== Data extracts ==

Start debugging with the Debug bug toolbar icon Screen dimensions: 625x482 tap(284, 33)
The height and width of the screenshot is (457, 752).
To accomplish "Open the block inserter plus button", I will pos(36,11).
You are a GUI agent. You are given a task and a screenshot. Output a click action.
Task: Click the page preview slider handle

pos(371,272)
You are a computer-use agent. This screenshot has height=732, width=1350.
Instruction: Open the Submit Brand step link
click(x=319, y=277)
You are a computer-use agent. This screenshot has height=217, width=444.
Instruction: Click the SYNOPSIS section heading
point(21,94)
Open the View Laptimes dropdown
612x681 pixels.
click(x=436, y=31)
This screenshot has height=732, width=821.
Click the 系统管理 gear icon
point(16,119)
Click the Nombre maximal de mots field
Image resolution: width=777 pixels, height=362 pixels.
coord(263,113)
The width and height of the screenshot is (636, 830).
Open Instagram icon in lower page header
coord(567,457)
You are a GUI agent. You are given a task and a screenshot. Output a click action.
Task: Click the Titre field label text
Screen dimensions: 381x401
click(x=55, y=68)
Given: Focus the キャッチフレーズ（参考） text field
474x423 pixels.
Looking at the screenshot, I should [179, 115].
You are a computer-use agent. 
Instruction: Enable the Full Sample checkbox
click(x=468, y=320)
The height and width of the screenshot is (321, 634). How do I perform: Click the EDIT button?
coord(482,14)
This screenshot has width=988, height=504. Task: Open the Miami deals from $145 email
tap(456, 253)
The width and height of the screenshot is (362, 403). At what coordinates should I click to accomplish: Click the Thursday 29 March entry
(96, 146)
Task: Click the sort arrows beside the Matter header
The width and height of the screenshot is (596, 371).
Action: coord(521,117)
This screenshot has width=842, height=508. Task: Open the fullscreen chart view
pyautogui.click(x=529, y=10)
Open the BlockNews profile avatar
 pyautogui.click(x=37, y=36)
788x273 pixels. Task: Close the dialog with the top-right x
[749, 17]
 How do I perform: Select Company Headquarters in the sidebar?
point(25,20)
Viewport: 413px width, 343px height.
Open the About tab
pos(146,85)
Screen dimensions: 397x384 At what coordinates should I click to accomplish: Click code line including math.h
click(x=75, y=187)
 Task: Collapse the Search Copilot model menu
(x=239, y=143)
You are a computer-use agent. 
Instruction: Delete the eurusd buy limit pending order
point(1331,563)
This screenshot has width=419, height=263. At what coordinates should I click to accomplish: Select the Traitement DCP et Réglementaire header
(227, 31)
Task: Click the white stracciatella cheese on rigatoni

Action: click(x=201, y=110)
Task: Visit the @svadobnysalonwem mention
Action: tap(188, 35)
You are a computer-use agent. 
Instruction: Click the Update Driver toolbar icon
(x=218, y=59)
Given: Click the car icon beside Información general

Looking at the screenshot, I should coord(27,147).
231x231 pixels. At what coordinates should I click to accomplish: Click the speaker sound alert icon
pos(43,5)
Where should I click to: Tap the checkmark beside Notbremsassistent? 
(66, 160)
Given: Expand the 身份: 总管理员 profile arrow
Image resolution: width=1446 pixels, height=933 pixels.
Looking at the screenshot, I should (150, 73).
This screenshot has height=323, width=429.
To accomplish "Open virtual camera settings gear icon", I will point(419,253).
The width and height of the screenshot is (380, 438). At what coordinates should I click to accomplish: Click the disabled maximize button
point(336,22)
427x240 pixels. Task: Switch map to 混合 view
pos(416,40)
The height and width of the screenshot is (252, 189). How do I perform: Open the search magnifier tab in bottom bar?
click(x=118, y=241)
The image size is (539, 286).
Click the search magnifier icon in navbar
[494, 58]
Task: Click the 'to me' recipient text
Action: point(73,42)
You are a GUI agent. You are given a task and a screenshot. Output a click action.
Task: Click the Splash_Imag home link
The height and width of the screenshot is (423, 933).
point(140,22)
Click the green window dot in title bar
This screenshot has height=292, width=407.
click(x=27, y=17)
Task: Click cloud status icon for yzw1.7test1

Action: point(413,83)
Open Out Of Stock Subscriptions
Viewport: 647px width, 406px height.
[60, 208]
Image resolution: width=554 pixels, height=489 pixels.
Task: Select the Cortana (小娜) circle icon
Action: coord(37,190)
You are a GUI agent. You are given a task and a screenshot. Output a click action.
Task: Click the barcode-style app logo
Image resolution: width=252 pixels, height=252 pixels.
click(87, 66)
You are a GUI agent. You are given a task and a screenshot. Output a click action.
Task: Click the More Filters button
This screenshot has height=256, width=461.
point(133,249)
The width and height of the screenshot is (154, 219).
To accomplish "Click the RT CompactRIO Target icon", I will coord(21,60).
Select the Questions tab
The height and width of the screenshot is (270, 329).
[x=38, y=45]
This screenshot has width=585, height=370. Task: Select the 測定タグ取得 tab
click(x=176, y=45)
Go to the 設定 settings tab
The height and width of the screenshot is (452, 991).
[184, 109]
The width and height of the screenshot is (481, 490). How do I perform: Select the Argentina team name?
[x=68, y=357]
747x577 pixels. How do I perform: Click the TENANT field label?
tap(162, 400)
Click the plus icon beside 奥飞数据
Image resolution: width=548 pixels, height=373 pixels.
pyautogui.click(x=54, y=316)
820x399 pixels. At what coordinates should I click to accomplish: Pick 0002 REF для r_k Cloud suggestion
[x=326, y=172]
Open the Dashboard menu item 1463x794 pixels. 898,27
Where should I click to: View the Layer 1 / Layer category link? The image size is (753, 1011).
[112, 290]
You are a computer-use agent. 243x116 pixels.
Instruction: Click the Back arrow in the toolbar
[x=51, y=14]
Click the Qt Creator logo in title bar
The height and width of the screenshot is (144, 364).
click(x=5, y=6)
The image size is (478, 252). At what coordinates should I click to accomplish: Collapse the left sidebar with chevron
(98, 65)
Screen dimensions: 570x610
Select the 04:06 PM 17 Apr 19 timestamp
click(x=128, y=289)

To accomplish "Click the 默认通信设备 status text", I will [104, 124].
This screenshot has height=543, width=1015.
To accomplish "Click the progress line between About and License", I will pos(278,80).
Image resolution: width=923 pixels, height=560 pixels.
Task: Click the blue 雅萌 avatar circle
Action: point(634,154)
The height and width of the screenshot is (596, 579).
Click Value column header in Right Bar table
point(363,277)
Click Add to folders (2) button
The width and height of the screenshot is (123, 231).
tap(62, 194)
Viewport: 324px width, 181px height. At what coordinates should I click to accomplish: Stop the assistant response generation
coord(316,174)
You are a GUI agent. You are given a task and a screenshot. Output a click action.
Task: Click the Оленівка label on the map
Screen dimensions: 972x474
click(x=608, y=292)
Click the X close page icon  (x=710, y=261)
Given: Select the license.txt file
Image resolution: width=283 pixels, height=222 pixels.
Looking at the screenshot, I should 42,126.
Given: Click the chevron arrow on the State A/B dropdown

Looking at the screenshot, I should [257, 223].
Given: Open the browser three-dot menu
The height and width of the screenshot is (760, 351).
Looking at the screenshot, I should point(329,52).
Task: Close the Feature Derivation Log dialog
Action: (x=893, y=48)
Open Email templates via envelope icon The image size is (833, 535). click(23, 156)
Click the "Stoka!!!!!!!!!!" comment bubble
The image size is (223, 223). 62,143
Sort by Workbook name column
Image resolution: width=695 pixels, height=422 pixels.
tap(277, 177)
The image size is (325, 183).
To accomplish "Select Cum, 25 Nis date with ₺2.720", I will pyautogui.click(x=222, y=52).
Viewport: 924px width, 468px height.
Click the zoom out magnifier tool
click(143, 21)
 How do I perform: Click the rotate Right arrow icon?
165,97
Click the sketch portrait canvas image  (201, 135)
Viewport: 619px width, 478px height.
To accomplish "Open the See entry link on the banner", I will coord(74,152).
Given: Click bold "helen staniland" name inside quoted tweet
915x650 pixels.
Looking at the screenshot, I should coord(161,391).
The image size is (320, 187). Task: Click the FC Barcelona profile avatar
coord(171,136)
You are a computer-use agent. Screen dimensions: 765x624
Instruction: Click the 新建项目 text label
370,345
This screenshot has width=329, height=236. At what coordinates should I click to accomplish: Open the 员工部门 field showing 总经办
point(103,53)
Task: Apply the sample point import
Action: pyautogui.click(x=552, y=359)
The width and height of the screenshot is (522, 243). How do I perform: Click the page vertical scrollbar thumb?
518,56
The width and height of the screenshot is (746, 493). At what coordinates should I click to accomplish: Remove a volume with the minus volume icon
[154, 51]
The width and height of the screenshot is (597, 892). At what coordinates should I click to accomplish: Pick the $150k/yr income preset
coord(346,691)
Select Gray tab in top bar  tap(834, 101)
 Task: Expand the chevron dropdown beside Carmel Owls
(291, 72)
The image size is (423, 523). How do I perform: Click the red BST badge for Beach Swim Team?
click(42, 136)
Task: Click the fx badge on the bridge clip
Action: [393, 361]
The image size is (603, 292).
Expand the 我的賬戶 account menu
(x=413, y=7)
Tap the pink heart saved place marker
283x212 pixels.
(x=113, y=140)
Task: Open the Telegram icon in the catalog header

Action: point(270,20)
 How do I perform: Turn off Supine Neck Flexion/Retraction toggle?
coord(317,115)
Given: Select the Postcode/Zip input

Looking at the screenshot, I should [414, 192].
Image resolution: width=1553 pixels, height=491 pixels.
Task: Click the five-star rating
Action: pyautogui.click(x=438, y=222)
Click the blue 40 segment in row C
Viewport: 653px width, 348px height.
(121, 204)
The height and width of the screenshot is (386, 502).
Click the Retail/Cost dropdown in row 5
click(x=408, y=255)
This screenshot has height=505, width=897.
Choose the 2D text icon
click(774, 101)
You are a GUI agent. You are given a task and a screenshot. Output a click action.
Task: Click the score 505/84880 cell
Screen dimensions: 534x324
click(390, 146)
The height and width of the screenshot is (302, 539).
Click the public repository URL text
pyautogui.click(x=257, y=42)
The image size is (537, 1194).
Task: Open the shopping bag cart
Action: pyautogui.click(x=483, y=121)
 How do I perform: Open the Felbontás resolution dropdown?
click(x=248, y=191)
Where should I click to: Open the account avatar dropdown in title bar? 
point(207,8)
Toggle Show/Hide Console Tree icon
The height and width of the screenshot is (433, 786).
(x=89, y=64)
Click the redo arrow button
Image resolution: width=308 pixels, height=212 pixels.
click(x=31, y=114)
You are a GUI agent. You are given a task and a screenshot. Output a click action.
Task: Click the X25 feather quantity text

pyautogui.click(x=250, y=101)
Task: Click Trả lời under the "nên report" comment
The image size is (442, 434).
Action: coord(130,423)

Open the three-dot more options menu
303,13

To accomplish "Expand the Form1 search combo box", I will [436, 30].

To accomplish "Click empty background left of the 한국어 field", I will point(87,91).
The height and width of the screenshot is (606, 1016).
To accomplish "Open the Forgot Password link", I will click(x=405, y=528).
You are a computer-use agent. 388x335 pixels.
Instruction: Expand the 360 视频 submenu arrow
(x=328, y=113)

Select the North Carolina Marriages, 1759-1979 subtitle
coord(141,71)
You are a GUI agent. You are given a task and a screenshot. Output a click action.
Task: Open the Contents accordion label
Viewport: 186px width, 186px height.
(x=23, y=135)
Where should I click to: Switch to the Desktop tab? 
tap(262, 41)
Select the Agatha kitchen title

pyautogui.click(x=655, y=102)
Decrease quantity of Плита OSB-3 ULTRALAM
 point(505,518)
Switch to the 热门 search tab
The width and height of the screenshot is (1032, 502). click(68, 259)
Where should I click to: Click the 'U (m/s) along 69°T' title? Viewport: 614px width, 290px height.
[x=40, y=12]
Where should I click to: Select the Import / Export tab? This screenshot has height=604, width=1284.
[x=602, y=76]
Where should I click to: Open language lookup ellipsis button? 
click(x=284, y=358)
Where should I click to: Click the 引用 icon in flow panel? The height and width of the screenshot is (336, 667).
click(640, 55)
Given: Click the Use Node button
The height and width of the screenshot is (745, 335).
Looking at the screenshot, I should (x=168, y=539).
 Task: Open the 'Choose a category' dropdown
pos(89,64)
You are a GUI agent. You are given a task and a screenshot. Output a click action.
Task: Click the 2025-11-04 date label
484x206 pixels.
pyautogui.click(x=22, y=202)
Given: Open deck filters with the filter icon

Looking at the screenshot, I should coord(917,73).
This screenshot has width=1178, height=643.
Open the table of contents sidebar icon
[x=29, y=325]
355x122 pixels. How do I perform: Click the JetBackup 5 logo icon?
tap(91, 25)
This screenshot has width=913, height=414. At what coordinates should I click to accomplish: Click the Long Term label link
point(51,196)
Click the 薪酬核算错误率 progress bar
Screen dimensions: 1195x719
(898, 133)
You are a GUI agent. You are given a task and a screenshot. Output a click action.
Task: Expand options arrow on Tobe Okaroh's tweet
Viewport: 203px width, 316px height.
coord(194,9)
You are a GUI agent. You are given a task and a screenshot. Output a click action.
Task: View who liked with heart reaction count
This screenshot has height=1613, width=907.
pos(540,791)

===

### What to work on
Taking the records above, retype every line from the one with "This screenshot has height=323, width=429." down to the one with "The image size is (539, 286).", exactly and with nothing else.

### Written answer
This screenshot has height=323, width=429.
To accomplish "Open virtual camera settings gear icon", I will point(419,253).
The width and height of the screenshot is (380, 438). At what coordinates should I click to accomplish: Click the disabled maximize button
point(336,22)
427x240 pixels. Task: Switch map to 混合 view
pos(416,40)
The height and width of the screenshot is (252, 189). How do I perform: Open the search magnifier tab in bottom bar?
click(x=118, y=241)
The image size is (539, 286).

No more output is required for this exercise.